Nuestra historia salvífica comenzó con nuestra llamada existencia. Dios no necesitaba del hombre para ser feliz, pero necesitaba de nosotros para hacernos felices. El Dios eterno en su origen e infinito en poder y bondad, comparte sus dones con las criaturas y, en virtud de su vocación dadivosa, decretó crear al hombre para tener a quien amar y para hacerle feliz en su reino. En el reino de Dios hay que distinguir dos fases: una celestial y eterna, y otra terrenal y perecedera.
La fase terrenal del reino comenzó con el “sí” de Dios que, en el momento de la creación, elevó al hombre al orden sobrenatural y lo destinó a ser plenamente feliz ya aquí en la tierra, convertida en paraíso terrenal.
Está claro que, según el plan de Dios, todos tenemos vocación de cielo, pero toda vocación se integra de llamada y de respuesta. Si la llamada no es acogida, la vocación es frustrada y, desafortunadamente, éste ha sido nuestro caso: el hombre dijo “no” a Dios, y el paraíso terrenal se convirtió en “valle de lágrimas”. El llanto es desde entonces “patrimonio de la humanidad”.
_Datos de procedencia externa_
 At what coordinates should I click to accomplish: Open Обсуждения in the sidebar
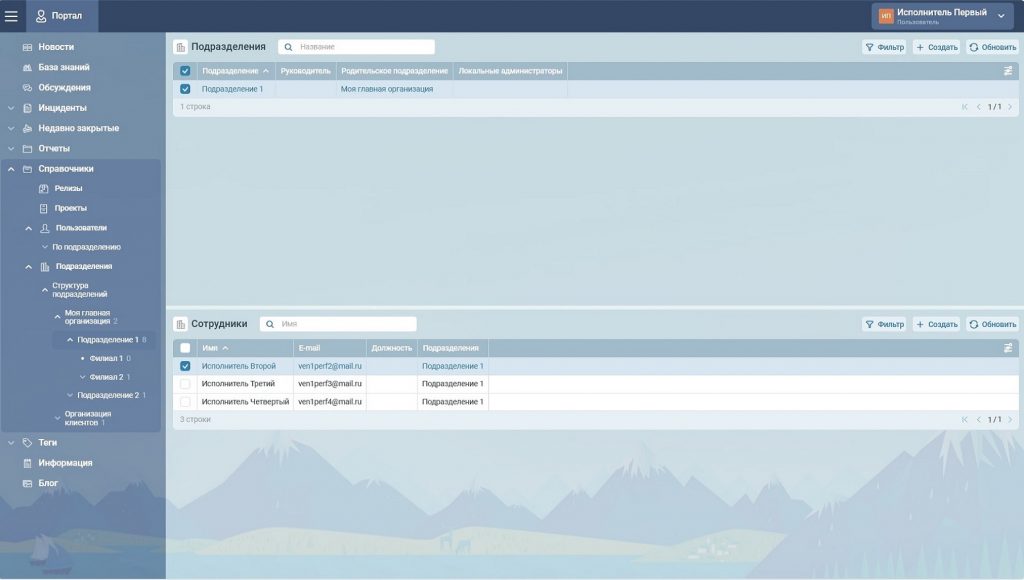(64, 88)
El pecado del hombre cambió la suerte de la humanidad en la tierra, pero no cambió el corazón de Dios respecto a nosotros, a quienes continúa amando con amor sin límites.
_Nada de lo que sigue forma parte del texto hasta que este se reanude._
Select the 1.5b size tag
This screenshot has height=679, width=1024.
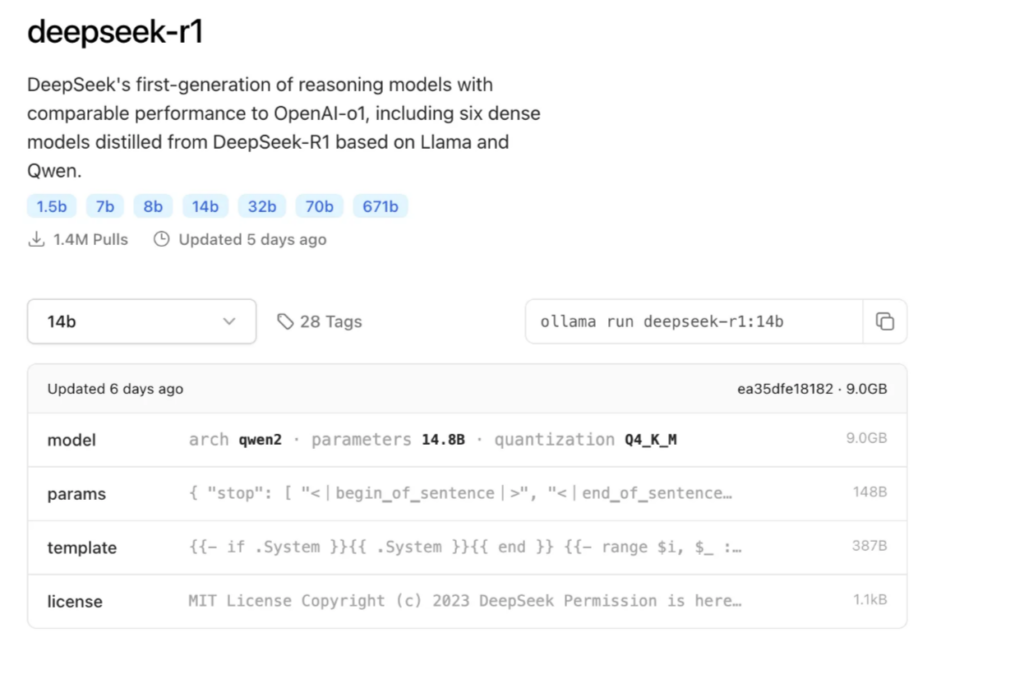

Adán, llamado a ser jefe de un pueblo unido y obediente al Creador es ahora el caudillo de una comunidad dividida y en rebeldía con su Hacedor. Se requiere un nuevo Adán, que restaure la comunión con Dios y la fraternidad entre los hombres. Hay que empezar de nuevo. A esta regeneración se le llama “redención”, y su restaurador es Jesús, el Hijo de Dios vivo. A Él le hubiera bastado un solo acto de su humanidad santísima para llevar a efecto la misión confiada por el Padre. Pero Jesús no solo vino a expiar nuestras culpas: quiere ser también nuestro maestro y nuestro modelo, y a ello dedicó los treinta años de su vida terrenal con su comportamiento ejemplarizante. Y al final de sus días, fundó la Iglesia, a la que confió la misión de continuar su obra redentora en el mundo.
La Iglesia es la encarnación de la providencia de Dios en la redención haciéndose. Los hombres no somos la Iglesia, pero somos de la Iglesia. De su misión somos beneficiarios, a la vez que colaboradores. Ella es divina y humana. Todo lo divino que Dios le regala, la hace hermosa y amable. Lo que nosotros le aportamos no siempre es positivo; más bien es censurable a los ojos de grandes sectores. De estas limitaciones, no siempre somos “culpables”, pero sí “responsables”, puesto que el comportamiento de los cristianos condiciona la evaluación que los no creyentes hacen de ella. Los cristianos somos la cara visible de la Iglesia. La Iglesia no es una mera institución humana. La Iglesia es la presencia de Dios entre los hombres, para proseguir la obra comenzada por Cristo en la tierra. La Iglesia es divina, porque su cabeza es Cristo; pero también es humana, porque sus miembros somos nosotros, salpicados de imperfecciones. Hay en ella dos dimensiones: una divina y santa, y otra humana y pecadora. Como divina, merece nuestro aprecio y estima. Como humana y pecadora, necesita nuestro perdón, puesto que somos nosotros los que la manchamos con nuestro incorrecto comportamiento.
Valoremos, pues, a la Iglesia, por lo que tiene de divina y santa; y compadezcámosla por lo que de nosotros tiene de negativo, y vistámosla de fiesta con nuestra santidad personal, para que sus enemigos la miren sin prejuicios y le agradezcan sus servicios.